EXERCISE OBJECTIVE: Output exactly the lines that run from the line with "Task: Click the stage" to the end of the material, both ends included, and no other lines.

--- INPUT DATA ---

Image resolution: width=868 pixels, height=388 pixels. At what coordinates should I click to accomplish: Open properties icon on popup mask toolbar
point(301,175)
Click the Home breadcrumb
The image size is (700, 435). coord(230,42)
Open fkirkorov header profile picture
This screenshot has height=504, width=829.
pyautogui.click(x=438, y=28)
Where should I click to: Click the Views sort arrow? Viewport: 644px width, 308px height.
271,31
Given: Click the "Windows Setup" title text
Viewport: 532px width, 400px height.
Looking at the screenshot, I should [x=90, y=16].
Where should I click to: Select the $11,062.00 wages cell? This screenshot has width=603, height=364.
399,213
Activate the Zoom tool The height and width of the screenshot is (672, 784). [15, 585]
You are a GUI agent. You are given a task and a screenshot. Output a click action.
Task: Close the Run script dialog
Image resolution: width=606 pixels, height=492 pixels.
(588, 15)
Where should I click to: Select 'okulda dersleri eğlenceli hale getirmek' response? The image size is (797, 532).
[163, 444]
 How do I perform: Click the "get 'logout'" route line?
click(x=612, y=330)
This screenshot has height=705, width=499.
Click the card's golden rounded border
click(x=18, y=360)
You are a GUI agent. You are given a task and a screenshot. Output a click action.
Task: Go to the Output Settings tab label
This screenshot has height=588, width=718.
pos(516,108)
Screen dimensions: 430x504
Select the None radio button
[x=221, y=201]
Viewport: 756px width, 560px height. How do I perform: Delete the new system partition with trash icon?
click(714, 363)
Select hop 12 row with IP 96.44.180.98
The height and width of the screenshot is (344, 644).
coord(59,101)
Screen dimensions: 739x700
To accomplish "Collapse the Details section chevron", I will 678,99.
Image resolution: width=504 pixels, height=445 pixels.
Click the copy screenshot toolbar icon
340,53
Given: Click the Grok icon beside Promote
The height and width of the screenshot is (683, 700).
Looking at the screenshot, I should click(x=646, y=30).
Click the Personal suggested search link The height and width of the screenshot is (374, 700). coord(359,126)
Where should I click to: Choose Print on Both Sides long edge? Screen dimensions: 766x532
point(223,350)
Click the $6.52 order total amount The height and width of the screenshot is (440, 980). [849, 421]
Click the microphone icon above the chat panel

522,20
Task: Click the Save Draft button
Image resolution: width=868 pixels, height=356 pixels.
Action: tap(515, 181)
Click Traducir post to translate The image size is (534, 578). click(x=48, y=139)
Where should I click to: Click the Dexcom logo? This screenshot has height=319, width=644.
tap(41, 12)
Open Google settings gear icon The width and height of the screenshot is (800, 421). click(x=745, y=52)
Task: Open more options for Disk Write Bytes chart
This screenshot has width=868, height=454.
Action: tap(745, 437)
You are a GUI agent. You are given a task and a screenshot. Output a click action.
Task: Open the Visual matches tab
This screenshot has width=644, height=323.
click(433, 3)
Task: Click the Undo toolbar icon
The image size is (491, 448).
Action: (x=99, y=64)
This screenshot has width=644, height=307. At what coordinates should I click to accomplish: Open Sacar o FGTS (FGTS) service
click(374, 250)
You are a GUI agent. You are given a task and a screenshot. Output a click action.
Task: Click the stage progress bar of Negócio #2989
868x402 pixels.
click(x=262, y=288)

---

COMPLETED EXERCISE:
Task: Click the stage progress bar of Negócio #2989
868x402 pixels.
click(x=262, y=288)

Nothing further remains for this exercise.